= Required work =
Copy out the listing word for word, starting at the line that contains "coordinates (140, 886)." and ending at the last line of the listing.

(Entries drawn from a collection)

※ ※ ※

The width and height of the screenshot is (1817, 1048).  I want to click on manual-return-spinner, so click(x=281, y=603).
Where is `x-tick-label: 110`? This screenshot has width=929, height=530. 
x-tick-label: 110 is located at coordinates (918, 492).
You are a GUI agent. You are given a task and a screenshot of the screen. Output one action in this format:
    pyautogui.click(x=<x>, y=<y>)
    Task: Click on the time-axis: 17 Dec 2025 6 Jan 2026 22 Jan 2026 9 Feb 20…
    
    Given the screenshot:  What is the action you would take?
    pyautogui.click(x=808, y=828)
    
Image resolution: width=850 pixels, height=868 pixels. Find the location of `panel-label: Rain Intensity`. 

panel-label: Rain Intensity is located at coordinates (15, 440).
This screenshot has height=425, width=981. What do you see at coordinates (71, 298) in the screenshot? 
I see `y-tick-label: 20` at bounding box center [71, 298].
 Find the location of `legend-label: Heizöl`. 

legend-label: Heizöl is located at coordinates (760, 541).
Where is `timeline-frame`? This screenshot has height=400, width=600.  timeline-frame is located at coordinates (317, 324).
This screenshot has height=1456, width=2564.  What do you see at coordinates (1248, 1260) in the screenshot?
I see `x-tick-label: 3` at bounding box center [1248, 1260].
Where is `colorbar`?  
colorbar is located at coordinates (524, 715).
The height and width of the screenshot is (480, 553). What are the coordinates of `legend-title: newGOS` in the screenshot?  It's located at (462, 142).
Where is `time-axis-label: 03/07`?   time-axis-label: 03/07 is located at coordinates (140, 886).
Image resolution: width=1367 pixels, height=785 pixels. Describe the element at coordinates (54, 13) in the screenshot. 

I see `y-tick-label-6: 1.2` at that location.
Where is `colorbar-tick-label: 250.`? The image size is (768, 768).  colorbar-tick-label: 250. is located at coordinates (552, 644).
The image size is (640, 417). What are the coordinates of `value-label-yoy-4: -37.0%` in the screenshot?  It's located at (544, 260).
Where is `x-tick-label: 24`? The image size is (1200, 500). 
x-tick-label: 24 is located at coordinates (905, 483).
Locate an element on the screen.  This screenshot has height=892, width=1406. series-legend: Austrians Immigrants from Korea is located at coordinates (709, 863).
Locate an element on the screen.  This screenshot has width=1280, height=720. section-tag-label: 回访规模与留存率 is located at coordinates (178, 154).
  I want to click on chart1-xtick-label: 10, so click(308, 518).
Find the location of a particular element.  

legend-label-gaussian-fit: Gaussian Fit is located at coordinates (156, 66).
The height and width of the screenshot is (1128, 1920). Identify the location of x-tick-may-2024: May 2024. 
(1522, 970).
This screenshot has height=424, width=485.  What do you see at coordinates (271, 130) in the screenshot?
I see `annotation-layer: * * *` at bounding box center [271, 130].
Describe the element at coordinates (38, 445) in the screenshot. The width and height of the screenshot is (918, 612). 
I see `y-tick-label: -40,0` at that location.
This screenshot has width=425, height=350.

※ ※ ※

= Answer to this exercise =
Where is `time-axis-label: 03/07`?   time-axis-label: 03/07 is located at coordinates (140, 886).
Image resolution: width=1367 pixels, height=785 pixels. Describe the element at coordinates (54, 13) in the screenshot. 

I see `y-tick-label-6: 1.2` at that location.
Where is `colorbar-tick-label: 250.`? The image size is (768, 768).  colorbar-tick-label: 250. is located at coordinates (552, 644).
The image size is (640, 417). What are the coordinates of `value-label-yoy-4: -37.0%` in the screenshot?  It's located at (544, 260).
Where is `x-tick-label: 24`? The image size is (1200, 500). 
x-tick-label: 24 is located at coordinates (905, 483).
Locate an element on the screen.  This screenshot has height=892, width=1406. series-legend: Austrians Immigrants from Korea is located at coordinates (709, 863).
Locate an element on the screen.  This screenshot has width=1280, height=720. section-tag-label: 回访规模与留存率 is located at coordinates (178, 154).
  I want to click on chart1-xtick-label: 10, so click(308, 518).
Find the location of a particular element.  

legend-label-gaussian-fit: Gaussian Fit is located at coordinates (156, 66).
The height and width of the screenshot is (1128, 1920). Identify the location of x-tick-may-2024: May 2024. 
(1522, 970).
This screenshot has height=424, width=485.  What do you see at coordinates (271, 130) in the screenshot?
I see `annotation-layer: * * *` at bounding box center [271, 130].
Describe the element at coordinates (38, 445) in the screenshot. The width and height of the screenshot is (918, 612). 
I see `y-tick-label: -40,0` at that location.
This screenshot has width=425, height=350.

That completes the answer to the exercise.